- _Set problem_
Copy out every line in the entries below that contains the word "pixels".

- _Given information_
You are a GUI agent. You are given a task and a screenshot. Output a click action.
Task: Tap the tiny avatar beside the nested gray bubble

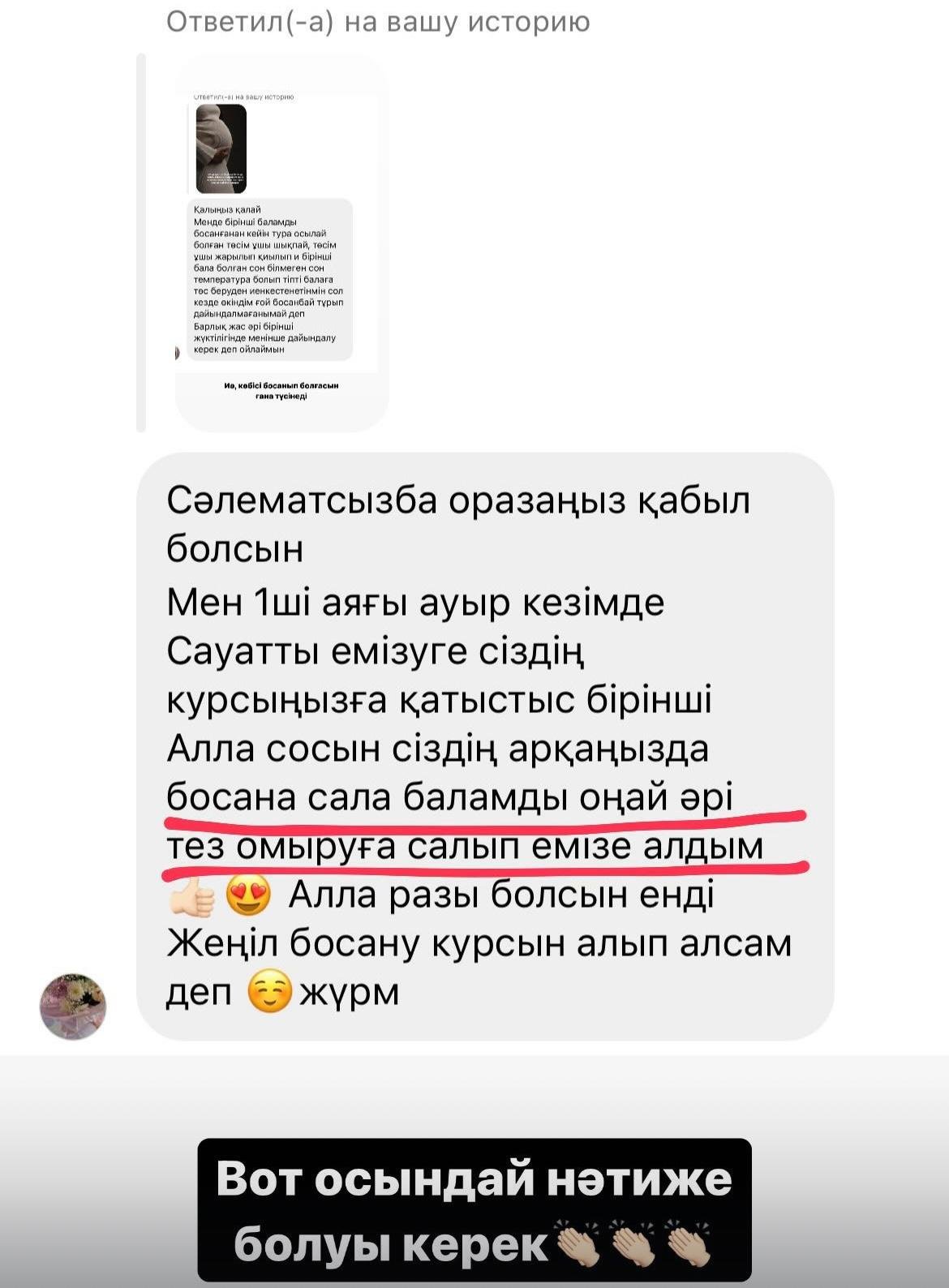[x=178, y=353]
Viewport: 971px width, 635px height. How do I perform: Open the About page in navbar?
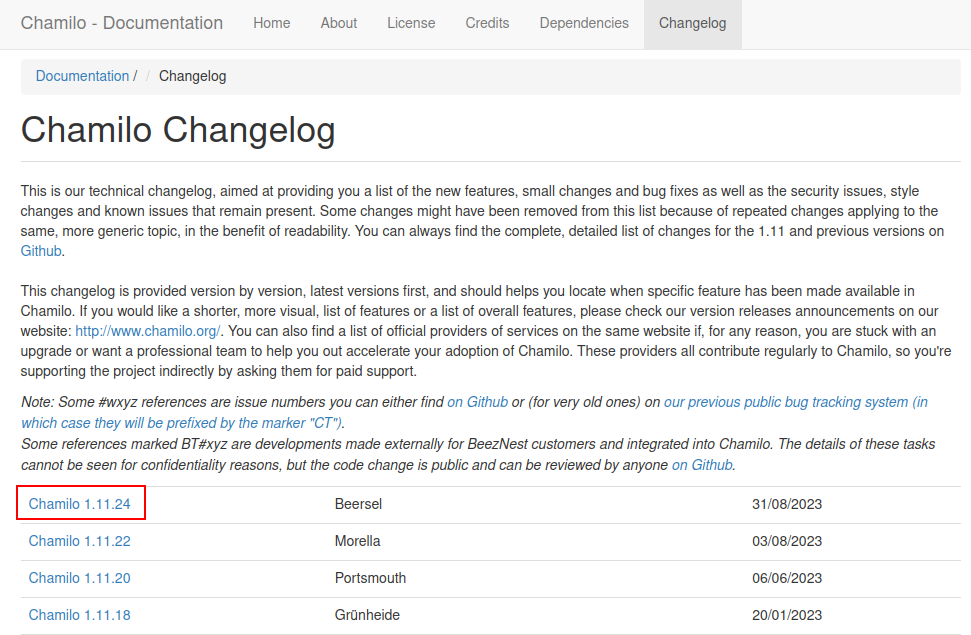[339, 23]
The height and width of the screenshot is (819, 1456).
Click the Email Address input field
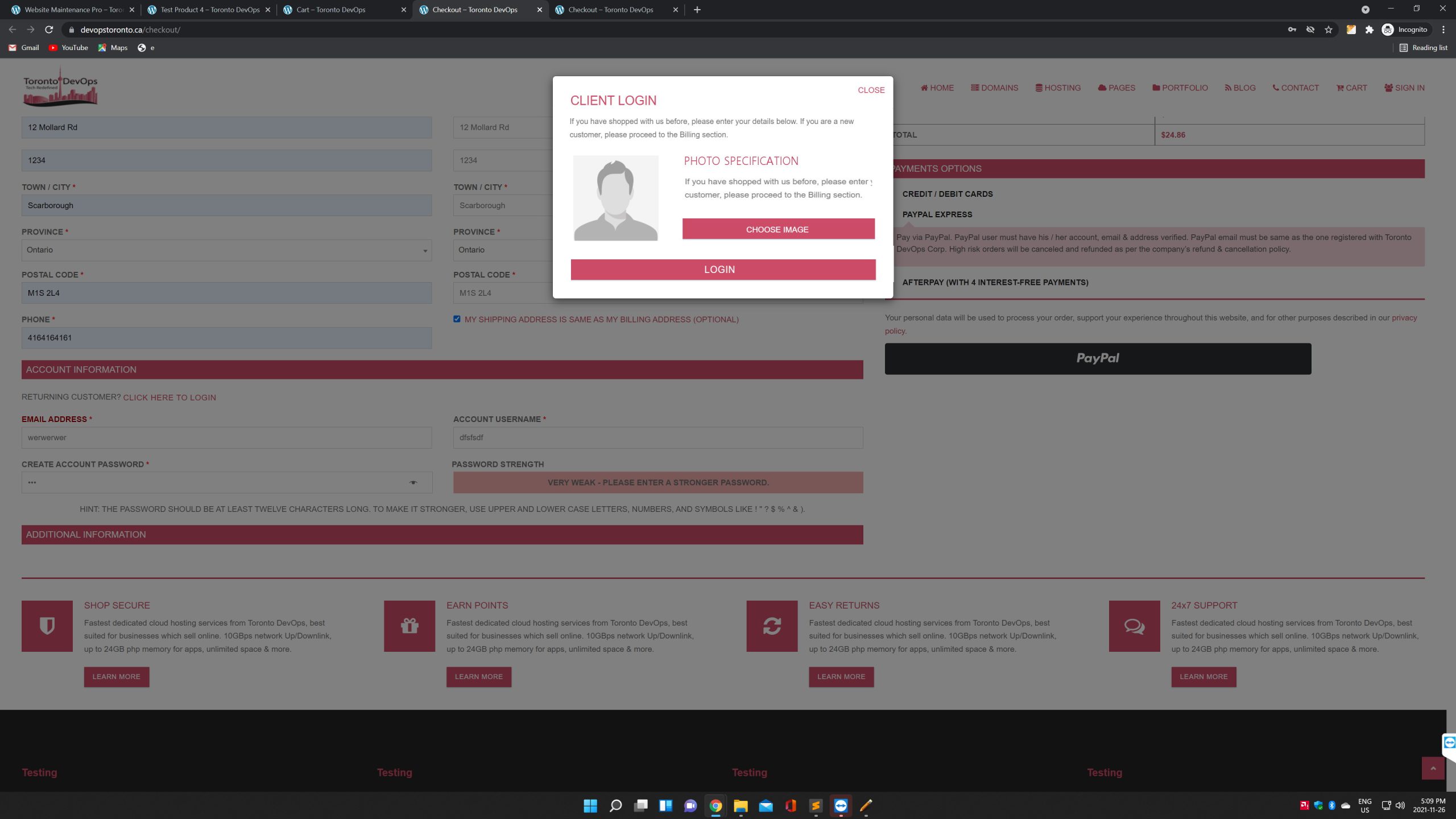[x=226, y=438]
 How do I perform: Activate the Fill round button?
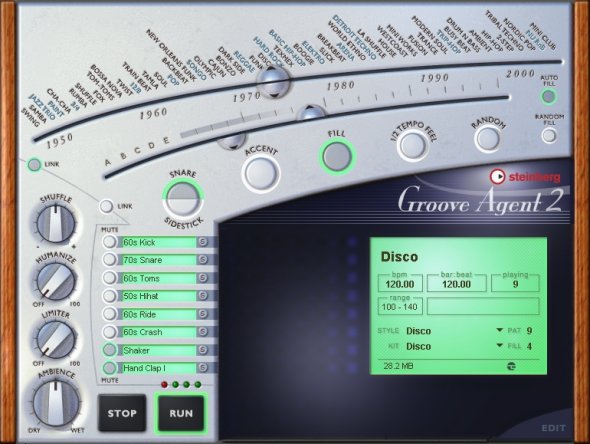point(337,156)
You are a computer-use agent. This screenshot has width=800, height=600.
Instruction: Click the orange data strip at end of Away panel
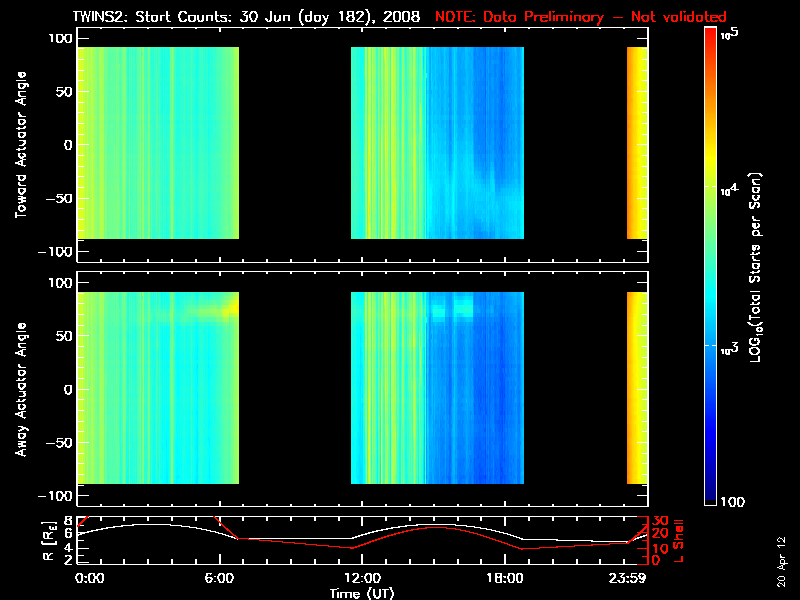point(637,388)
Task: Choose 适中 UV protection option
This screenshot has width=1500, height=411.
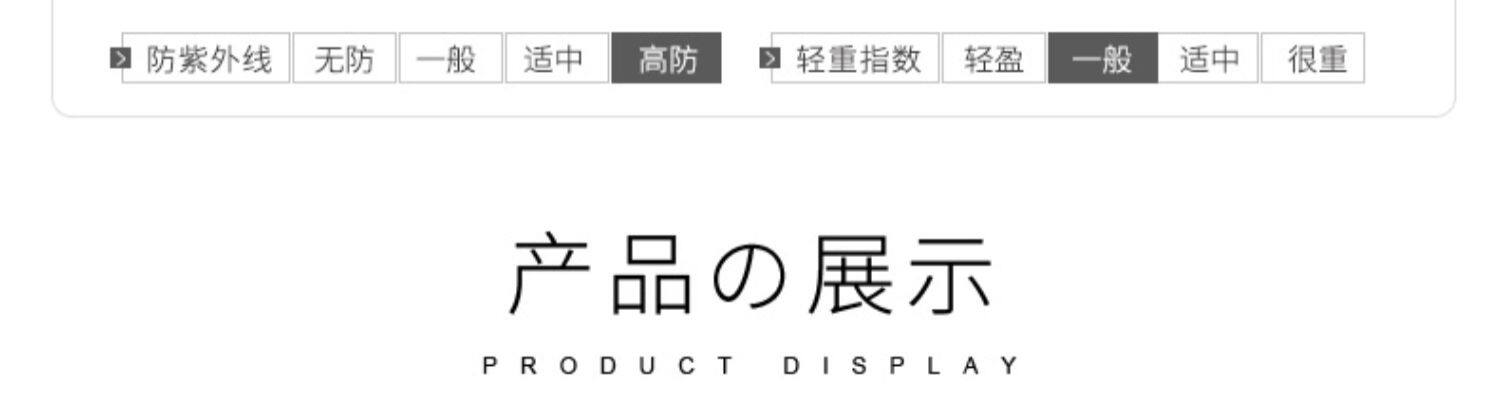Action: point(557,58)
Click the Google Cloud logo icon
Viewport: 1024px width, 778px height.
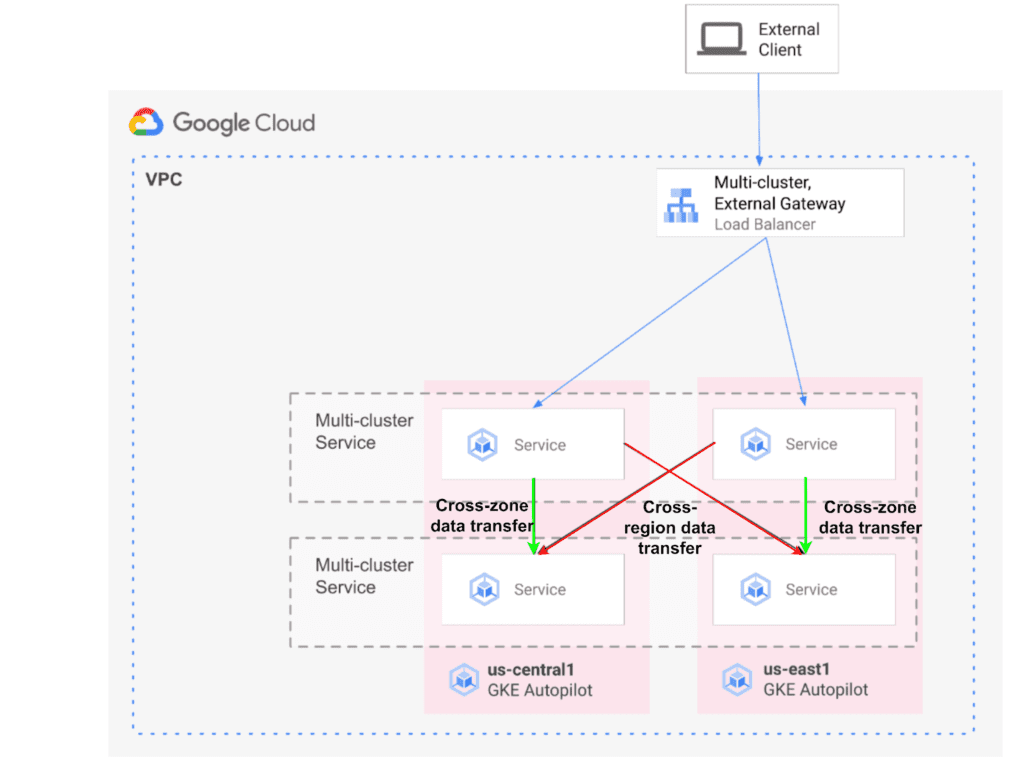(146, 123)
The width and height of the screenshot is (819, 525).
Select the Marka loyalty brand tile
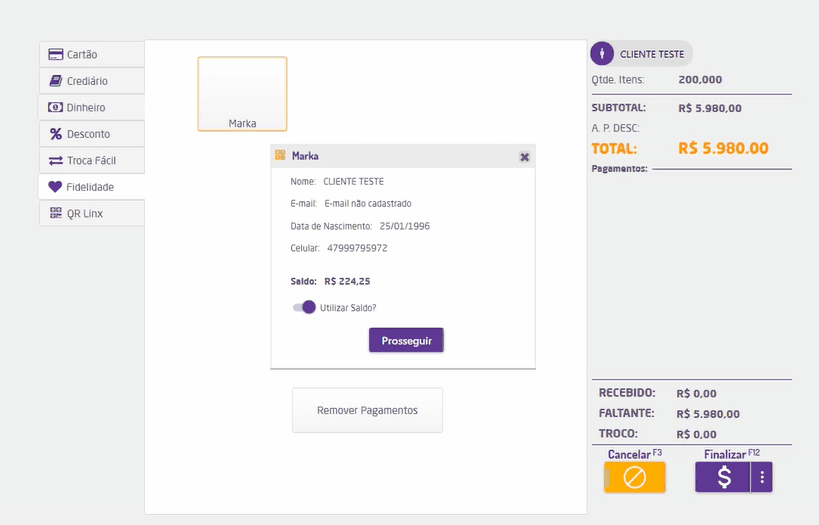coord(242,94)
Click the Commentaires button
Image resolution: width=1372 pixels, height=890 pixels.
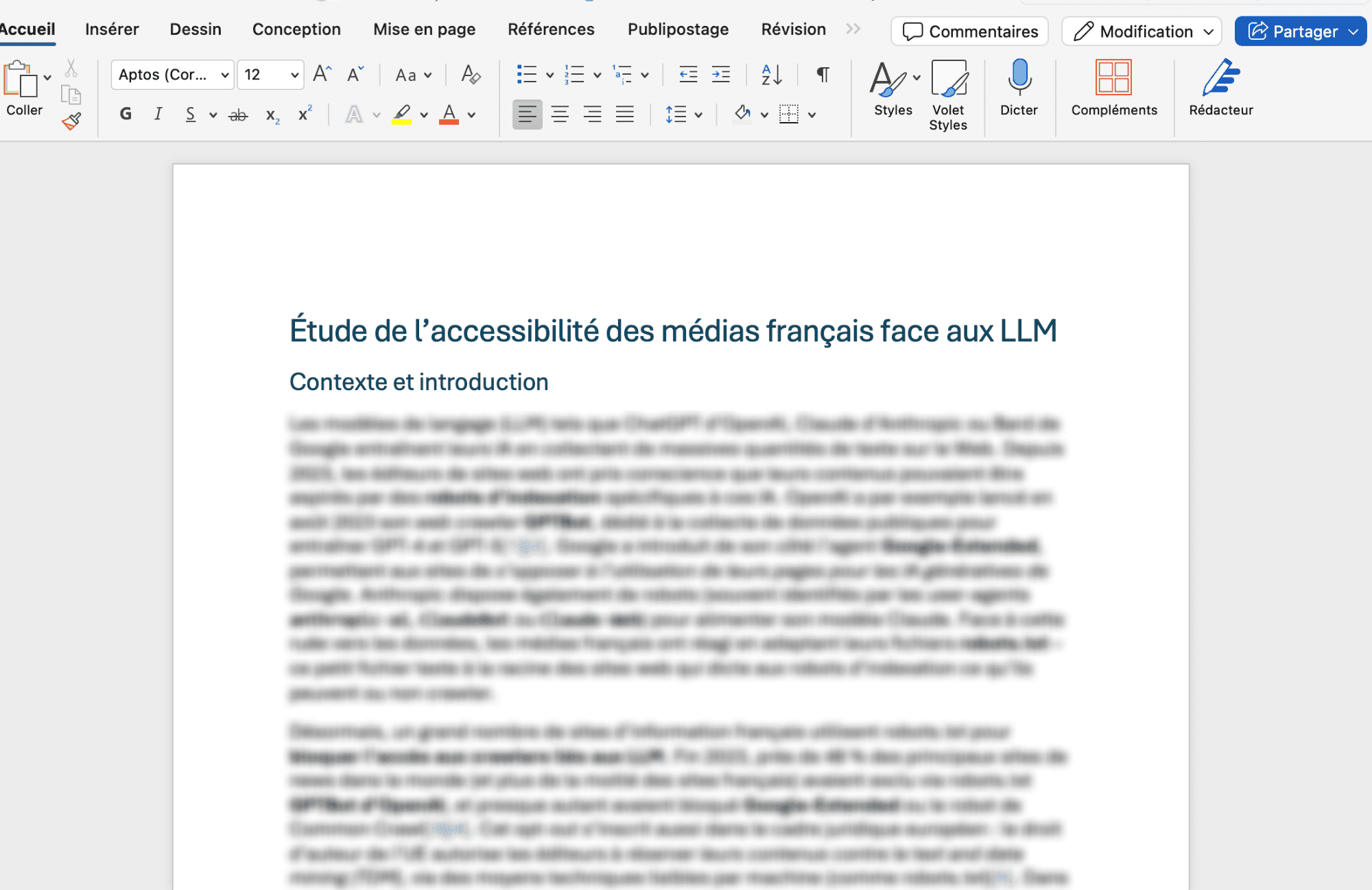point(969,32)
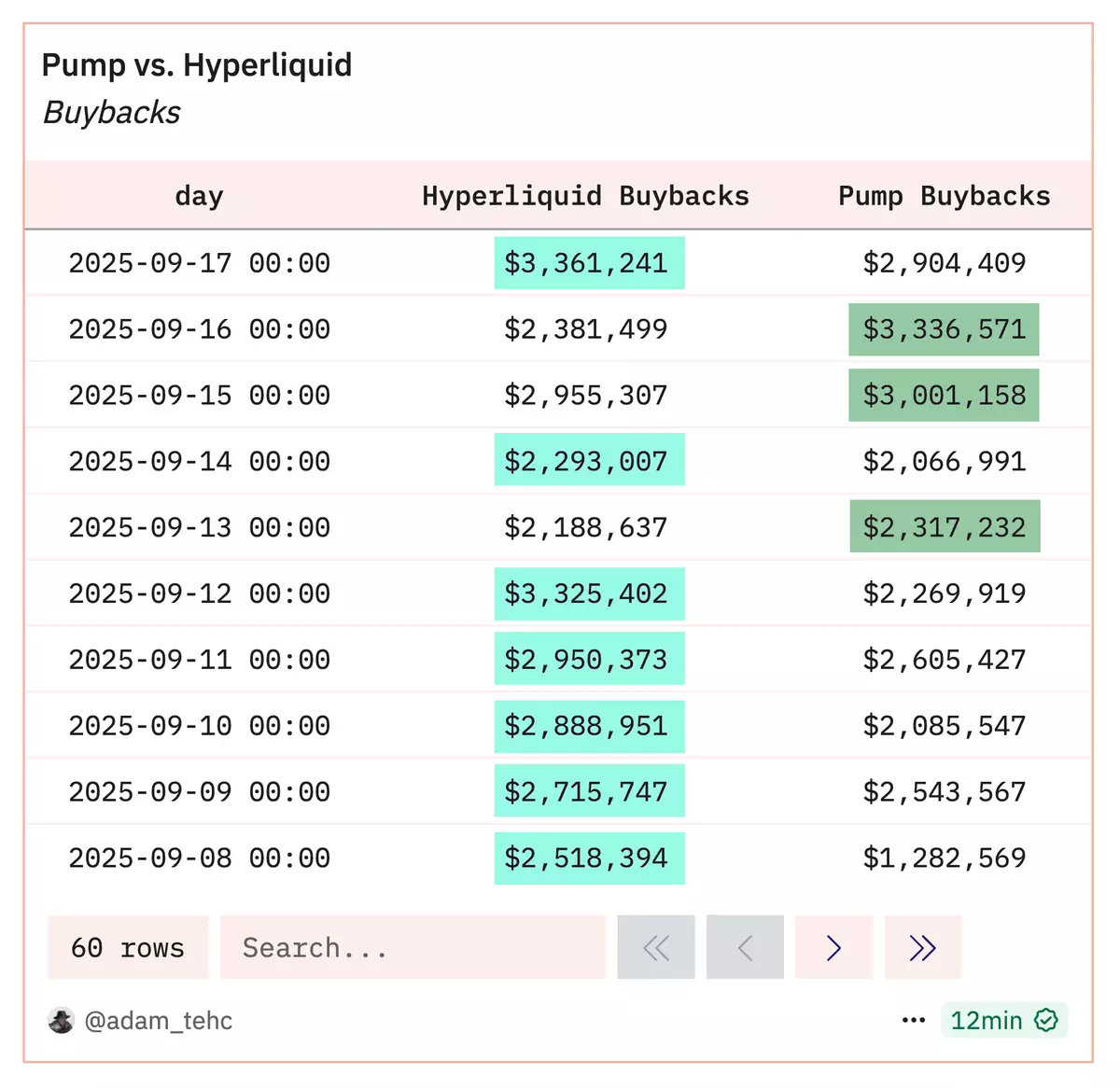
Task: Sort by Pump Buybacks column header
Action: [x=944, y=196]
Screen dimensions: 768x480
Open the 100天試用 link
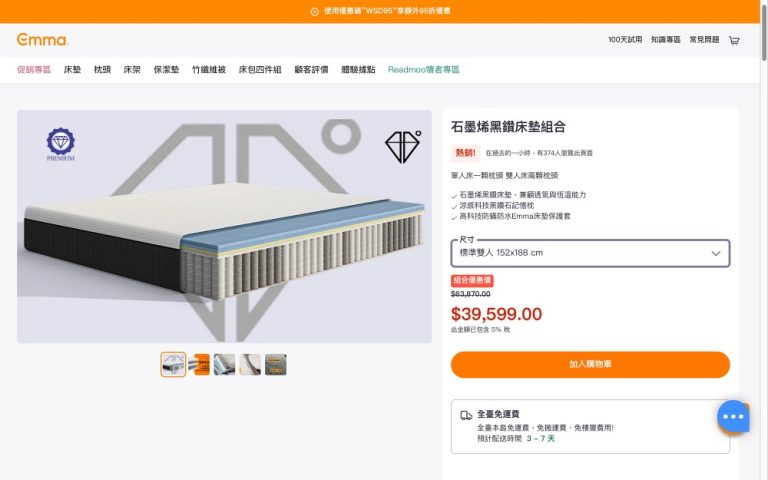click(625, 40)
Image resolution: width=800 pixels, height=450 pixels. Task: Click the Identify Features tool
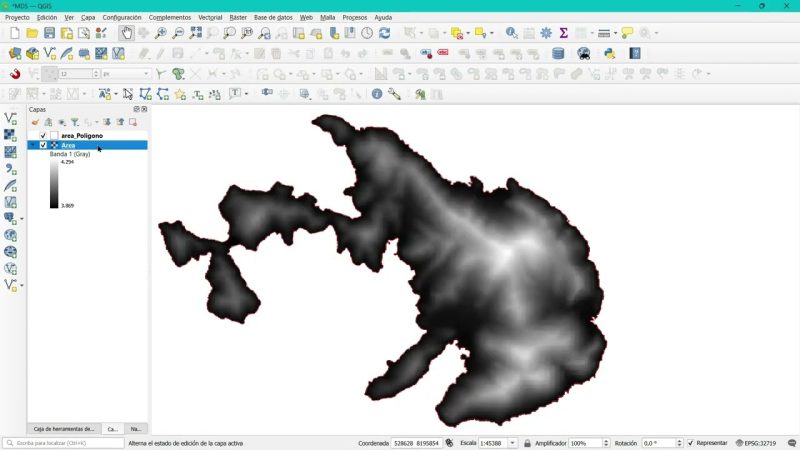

- _Complete response_
Image resolution: width=1372 pixels, height=890 pixels.
Image resolution: width=800 pixels, height=450 pixels. Task: Click the Identify Features tool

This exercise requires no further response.